Rob Brough at the Zions Bank Building in Salt Lake City, Utah.
Photo by Kevin Kiernan
I recently attended the retirement celebration of a dear friend and colleague. The party included equal parts roasting and paying tribute to the significant contributions made by my associate over the course of his 38-year banking career.
As I joined others in celebrating a remarkable and meaningful career, I realized that I am almost exactly in the middle of my working life. I began my career in banking 20 years ago in 1997 at the age of 27. If I retire sometime in my mid- to late-60s, that will be about 20 years from now.
As I listened to the comments made at the gathering and my friend’s parting remarks, I was struck by three thoughts.
First, what would I want others to say about me when it is my time to ride off into the sunset of retirement? I remembered some advice I received early in my career. A trusted friend and mentor said, “Individual success is a function of the degree to which you contribute to the success of the organization of which you are a part.”
One of my greatest desires would be for others to say that I was a contributor to the success of the bank and the growth and development of my employees. I would also hope that others would view me as one who created value for our community through my efforts to return a portion of what I have been given for the benefit of others.

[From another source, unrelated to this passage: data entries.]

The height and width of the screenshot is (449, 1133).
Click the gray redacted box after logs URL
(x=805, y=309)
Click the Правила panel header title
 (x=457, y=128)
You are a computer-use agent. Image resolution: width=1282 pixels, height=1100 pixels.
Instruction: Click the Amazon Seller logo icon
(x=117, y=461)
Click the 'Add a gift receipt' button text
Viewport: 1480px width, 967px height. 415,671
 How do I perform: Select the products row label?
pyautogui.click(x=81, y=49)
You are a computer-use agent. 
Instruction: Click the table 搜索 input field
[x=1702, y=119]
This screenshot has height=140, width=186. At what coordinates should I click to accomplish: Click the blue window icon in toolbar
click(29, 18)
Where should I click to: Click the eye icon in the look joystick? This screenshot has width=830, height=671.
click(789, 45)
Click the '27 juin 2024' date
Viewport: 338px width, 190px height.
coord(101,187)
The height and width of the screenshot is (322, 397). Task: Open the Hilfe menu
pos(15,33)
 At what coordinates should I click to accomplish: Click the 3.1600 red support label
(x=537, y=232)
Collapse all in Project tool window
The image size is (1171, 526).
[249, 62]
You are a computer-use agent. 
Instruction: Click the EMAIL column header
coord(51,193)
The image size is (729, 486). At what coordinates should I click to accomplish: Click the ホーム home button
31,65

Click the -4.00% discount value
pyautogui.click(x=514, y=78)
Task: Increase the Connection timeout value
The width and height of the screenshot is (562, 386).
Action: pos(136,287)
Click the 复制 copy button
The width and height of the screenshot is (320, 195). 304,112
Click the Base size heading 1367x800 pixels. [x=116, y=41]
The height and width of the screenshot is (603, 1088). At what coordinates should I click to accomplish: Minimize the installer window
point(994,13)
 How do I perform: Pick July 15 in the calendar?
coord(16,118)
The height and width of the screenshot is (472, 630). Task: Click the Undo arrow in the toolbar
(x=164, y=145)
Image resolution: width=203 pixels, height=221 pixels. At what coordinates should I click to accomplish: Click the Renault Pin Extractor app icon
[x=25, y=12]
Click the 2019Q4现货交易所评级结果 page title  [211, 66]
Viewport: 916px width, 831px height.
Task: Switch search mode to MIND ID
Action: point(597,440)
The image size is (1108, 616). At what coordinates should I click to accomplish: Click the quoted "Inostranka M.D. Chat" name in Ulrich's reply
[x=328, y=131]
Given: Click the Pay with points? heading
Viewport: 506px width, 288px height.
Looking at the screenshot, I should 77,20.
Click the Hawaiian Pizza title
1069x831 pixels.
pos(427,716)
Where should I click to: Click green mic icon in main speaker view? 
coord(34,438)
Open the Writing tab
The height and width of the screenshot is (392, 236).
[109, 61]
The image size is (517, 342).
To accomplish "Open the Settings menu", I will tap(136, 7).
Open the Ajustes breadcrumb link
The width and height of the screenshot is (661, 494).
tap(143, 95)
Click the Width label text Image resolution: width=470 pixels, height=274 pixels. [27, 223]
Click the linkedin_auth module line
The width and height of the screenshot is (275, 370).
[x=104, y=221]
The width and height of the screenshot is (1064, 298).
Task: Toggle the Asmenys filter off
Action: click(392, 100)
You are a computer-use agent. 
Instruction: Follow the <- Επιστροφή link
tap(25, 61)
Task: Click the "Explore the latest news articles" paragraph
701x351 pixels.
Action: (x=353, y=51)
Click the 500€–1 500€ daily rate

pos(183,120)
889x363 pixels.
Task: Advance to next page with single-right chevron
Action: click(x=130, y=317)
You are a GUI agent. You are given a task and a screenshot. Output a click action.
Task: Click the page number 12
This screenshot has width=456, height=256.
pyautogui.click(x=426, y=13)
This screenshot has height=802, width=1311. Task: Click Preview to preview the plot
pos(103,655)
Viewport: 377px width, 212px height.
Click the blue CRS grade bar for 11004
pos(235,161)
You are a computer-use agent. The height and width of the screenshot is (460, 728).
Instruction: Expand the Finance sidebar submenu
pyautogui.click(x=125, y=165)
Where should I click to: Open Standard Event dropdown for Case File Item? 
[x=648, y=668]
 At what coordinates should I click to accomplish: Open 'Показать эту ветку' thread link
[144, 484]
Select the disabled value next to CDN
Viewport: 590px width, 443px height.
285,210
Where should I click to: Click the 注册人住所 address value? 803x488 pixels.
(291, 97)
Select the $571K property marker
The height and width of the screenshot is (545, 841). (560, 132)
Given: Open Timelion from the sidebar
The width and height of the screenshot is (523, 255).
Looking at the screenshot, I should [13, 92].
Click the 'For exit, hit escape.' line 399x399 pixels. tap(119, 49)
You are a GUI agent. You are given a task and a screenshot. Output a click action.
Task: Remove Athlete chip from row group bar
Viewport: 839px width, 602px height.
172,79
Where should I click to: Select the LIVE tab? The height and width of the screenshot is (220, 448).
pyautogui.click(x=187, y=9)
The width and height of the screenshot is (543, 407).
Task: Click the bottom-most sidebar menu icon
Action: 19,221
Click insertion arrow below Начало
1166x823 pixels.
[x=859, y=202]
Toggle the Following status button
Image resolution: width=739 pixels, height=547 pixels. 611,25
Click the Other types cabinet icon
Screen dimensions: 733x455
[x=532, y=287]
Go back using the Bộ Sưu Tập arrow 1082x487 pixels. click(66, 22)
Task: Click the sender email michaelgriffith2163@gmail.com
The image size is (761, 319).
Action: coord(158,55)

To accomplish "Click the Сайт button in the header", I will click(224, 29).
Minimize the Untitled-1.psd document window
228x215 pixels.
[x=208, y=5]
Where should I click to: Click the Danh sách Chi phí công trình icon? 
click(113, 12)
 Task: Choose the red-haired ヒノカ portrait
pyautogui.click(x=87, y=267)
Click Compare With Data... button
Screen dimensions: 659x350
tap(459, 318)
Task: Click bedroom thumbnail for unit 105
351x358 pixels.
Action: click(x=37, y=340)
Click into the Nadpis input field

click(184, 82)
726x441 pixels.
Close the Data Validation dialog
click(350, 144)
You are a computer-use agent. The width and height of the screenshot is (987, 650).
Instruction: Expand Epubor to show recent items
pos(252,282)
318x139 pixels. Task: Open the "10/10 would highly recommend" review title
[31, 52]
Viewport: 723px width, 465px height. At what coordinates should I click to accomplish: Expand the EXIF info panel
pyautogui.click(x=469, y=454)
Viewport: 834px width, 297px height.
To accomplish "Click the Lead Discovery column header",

My second thought centered on what I want to be able to say about my work experience at the end of my career. While I hope to be able to reflect on many successes, meaningful contributions and enduring accomplishments, above all else, I expect my most poignant feelings will be for those with whom I had the joy of sharing my career.
These sentiments shared by Emerson come to mind: “To laugh often and love much, to win the respect of intelligent people and the affection of children, to earn the appreciation of honest critics and endure the betrayal of false friends, to appreciate beauty, to find the best in others, to leave the world a bit better, whether by a healthy child, a garden patch, or a redeemed social condition; to know even one life has breathed easier because you have lived. This is to have succeeded!”
My final thought was simply one of gratitude for the privilege of working for Zions Bank. I love what I do. I love those with whom I work and those for whom I work.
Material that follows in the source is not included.